C’est étrange comme tu restes discret sur toutes ces horreurs juives « dûment archivées par l’Histoire » exprimes-tu, emphatique formule d’une rare stupidité quand on a un tant soit peu médité le peu de valeur de toute vision dogmatique de « l’Histoire ».
« Nous le savons maintenant », assènes-tu. Non, tu ne sais rien d’autre que ce qu’éructe en boucle la plus fanatique propagande antisioniste, aussi inquestionneuse des mille nuances propres à un conflit séculaire que le furent en leur temps le stalinisme, le maoïsme ou le polpotisme.
Le « voile de l’innocence est levé », continues-tu à propos de Tsahal à Gaza. Tes ridicules formules grandiloquentes participent, en l’occurrence, de l’hallucination psychotique. Car si tout le monde a pu constater sur les réseaux sociaux, les immondes crimes des Gazaouis le 7 octobre, tout le monde a vu aussi les bénignes plaisanteries soldatesques des jeunes combattants de Tsahal, qui s’amusèrent à réciter une prière juive dans le haut-parleur d’une mosquée désertée (quel crime !) ; de se moquer des sous-vêtements féminins sexy trouvés dans l’appartement déserté d’un membre du Hamas (quel crime !) ; de jouer avec un petit vélo d’enfant palestinien abandonné (quel crime !) ; de faire sauter à la dynamite en rigolant des tunnels délaissés par le Hamas (quel crime !)… Et sinon ? des dizaines de vidéos de soldats courageux risquant leur vie dans des bâtiments où se terrent les djihadistes qu’ils vont combattre un par un, et qu’ils font prisonniers par centaines quand ils se rendent, pour les emmener en Israël où la peine de mort n’existe pas ! Étrange mentalité génocidaire !
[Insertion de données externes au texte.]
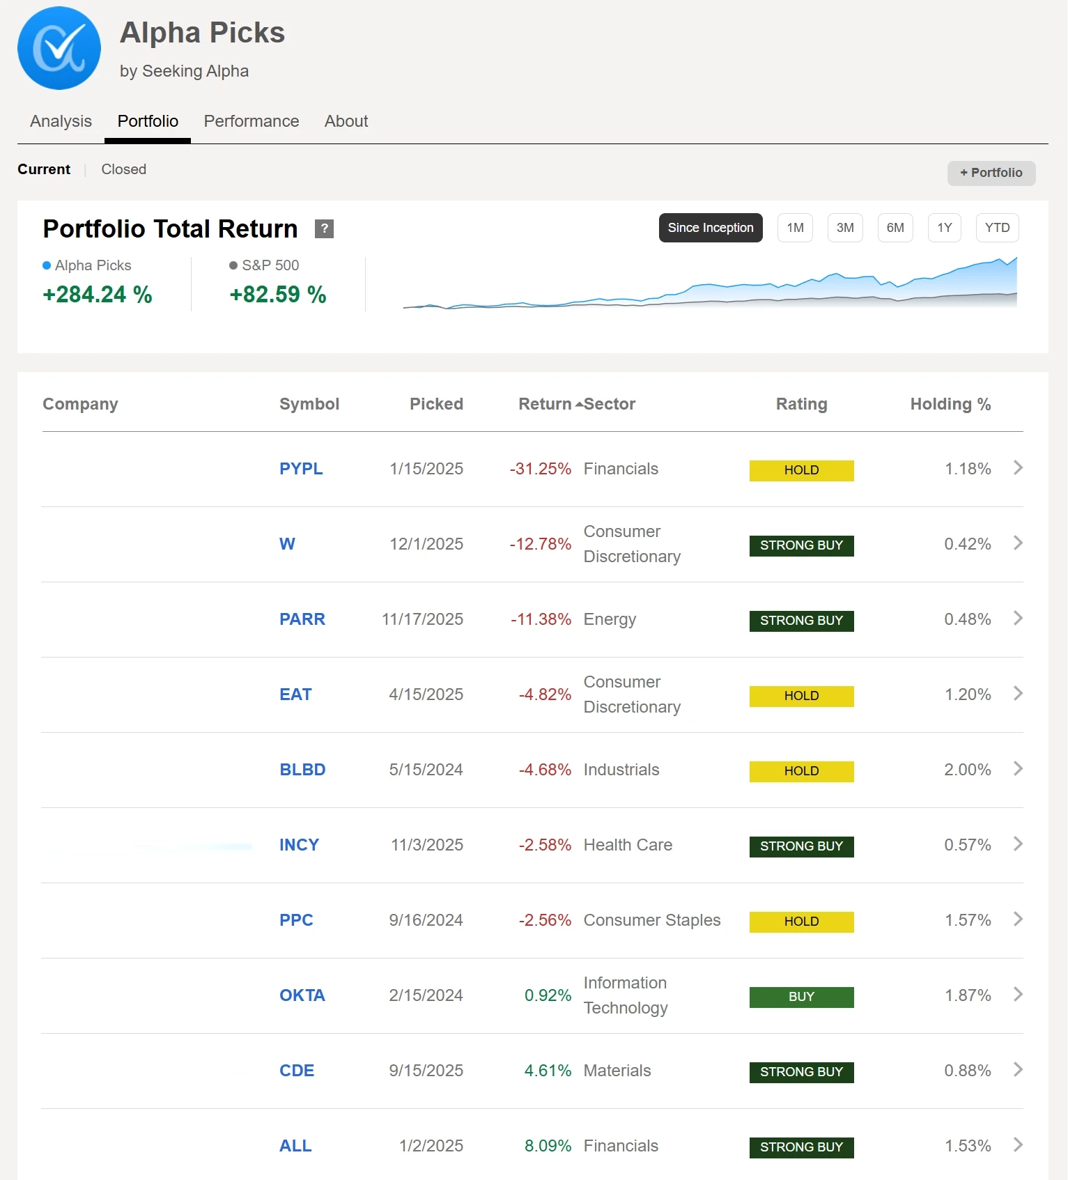Viewport: 1068px width, 1180px height.
Task: Click the Return column sort arrow
Action: 578,405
Bien sûr, les cadavres d’enfants extirpés des décombres des bombardements, complaisamment exhibés par toute une industrie de propagande par l’image (le père prenant en souriant un macabre selfie avec son enfant mort, voilà l’abomination de ces djihadistes dérangés38), ont également été vus par tout le monde.
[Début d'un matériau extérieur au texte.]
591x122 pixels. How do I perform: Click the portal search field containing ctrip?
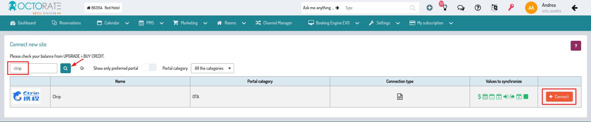(x=34, y=68)
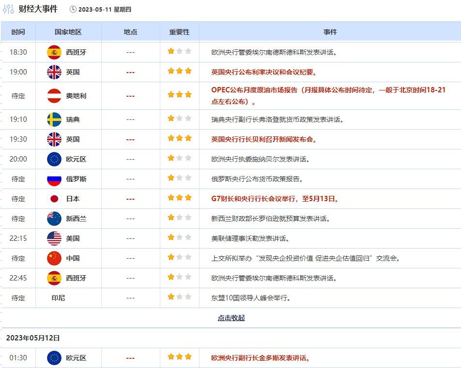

Mais qui oserait prétendre qu’un seul soldat israélien s’en est jamais ouvertement réjoui, comme cet égorgeur palestinien qui s’est vanté au téléphone à ses parents d’avoir massacré dix Juifs de ses propres mains, ou comme cette foule de Palestiniens surexcités autour du cadavre de Shani Louk désarticulé à l’arrière d’un pick-up.
« Les dominés se soulèvent de n’en plus pouvoir » ? Qui crois-tu tromper, Lordon.
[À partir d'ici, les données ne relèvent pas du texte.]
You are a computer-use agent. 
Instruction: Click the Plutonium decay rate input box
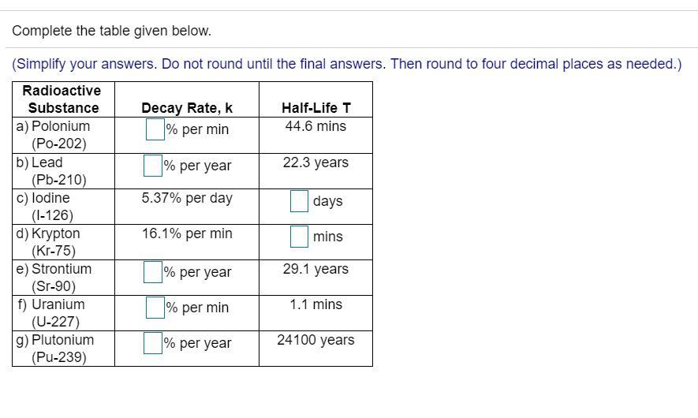click(153, 343)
Comme n’importe quel petit militant antisioniste de seconde zone souffrant d’hémiplégie de l’indignation moralisatrice, tu t’offusques concernant la paille israélienne sans jamais évoquer la poutre palestinienne dans ton œil guignant les parties honteuses sous « le voile de l’innocence». Tu étais plus malin quand tu te cantonnais aux « paralogismes profonds de la théorie néo-classique », à la crise des subprimes, et aux autres objets de ton petit domaine d’expertise, camarade économiste.
« C’est le tableau d’un suicide moral. Jamais sans doute on n’aura vu dilapidation aussi fulgurante d’un capital symbolique qu’on croyait inattaquable, celui qui s’était constitué autour du signifiant Juif après la Shoah. »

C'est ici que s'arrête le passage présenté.